Fine-grained TLS identities have no permissions by default, so the equivalent steps would be:

# LXD host machine
$ lxc config set core.https_address=:8443
$ lxc auth group create administrators
$ lxc auth group permission add administrators server admin
$ lxc auth identity create tls/me --group administrators
# Client machine
$ lxc remote add my-remote <token>

To keep an equivalent number of steps, we can have an administrators group predefined in LXD that is always present and cannot be deleted.
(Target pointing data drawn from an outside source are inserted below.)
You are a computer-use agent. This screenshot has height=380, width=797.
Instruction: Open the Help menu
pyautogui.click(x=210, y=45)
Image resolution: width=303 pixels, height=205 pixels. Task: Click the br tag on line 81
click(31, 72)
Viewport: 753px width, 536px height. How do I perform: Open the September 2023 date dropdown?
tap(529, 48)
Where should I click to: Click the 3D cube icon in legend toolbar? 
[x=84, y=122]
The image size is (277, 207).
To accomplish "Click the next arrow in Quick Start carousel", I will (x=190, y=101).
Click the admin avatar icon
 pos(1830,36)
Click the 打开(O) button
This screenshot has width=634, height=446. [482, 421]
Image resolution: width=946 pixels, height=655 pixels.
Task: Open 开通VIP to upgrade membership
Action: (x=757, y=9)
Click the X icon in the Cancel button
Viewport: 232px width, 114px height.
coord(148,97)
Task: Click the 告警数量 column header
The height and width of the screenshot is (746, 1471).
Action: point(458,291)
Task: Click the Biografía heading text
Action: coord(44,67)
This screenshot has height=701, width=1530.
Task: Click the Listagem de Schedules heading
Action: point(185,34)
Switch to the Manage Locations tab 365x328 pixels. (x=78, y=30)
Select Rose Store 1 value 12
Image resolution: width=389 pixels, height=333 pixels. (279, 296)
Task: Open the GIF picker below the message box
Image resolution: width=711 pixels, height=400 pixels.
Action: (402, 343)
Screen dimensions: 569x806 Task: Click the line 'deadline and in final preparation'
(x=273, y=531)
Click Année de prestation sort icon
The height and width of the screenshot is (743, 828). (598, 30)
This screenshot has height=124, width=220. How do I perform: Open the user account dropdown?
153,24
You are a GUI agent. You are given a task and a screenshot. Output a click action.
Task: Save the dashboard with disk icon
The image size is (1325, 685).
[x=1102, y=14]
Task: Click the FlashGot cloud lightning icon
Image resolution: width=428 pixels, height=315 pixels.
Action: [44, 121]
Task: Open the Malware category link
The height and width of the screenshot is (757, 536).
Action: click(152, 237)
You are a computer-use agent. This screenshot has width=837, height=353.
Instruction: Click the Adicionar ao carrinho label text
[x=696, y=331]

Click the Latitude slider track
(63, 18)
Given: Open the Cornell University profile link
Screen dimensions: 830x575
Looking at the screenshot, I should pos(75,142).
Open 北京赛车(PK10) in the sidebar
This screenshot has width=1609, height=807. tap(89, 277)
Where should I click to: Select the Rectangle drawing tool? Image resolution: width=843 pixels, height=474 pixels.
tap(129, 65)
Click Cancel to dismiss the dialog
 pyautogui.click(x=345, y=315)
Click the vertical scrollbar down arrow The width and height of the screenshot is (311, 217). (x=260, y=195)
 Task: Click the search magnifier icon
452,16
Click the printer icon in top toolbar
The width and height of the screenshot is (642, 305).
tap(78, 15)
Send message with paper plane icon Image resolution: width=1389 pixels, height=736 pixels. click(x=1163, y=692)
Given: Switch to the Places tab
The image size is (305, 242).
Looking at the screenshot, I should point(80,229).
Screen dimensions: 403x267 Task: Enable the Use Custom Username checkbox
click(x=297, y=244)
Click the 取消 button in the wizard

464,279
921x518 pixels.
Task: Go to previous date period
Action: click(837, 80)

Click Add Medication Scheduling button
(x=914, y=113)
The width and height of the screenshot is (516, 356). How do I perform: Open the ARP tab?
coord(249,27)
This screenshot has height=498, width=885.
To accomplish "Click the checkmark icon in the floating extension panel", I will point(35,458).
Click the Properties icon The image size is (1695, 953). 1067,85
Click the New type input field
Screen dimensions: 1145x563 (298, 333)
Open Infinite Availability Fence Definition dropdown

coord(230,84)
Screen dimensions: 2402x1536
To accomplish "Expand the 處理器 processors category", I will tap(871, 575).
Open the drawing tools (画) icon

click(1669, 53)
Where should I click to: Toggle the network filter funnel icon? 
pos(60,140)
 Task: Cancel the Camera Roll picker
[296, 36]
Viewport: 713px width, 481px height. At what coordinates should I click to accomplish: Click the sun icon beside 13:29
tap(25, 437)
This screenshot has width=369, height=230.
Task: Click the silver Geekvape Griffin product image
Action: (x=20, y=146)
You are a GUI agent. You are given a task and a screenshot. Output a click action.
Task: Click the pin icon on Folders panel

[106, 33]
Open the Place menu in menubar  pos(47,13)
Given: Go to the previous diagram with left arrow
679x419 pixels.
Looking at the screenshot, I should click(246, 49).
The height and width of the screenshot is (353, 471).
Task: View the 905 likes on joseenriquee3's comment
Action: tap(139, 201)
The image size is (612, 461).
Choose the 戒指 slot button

Then on first set up we will have:

# LXD host machine
$ lxc config set core.https_address=:8443
$ lxc auth identity create tls/me --group administrators
# Client machine
$ lxc remote add my-remote <token>

API Changes

POST /1.0/auth/identities/tls
DELETE /1.0/auth/identities/{authenticationMethod}/{nameOrIdentifier}
PUT /1.0/auth/identities/{authenticationMethod}/{nameOrIdentifier}: Additional field for certificate update.

The /1.0/certificates API will be unchanged.

CLI Changes

lxc auth identity create [<remote>:]tls/<name> [<certificate_file>] [[--group <name>]]. Creates a fine-grained auth TLS identity (either directly if a pem encoded certificate file is given, or indirectly via token).
lxc auth identity delete [<remote>:]<authentication_method>/<name_or_identifier>. Deletes the identity.

Database Changes

None.

Upgrade Handling

As mentioned above, token validation on POST /1.0/certificates will additionally check if the given token relates to a pending TLS identity and return an error to indicate that the client needs to update their CLI.

Future Work

A tool for migrating existing client certificates to fine-grained TLS identities, plus migration and improved handling of metrics certificates.
Deprecation of restricted and projects fields in certificates.
Improved PKI integration, perhaps to allow Identity Provider Group mappings for TLS identities.

[^1]: If client certificates are managed via PKI, we could consider extracting Identity Provider Groups from a certificate attribute assertion value. This is outside the scope of the specification.

[^2]: This would be a good opportunity to migrate metrics certificates as well. We should reconsider metrics certificates in relation to the service_account type in the authorization model.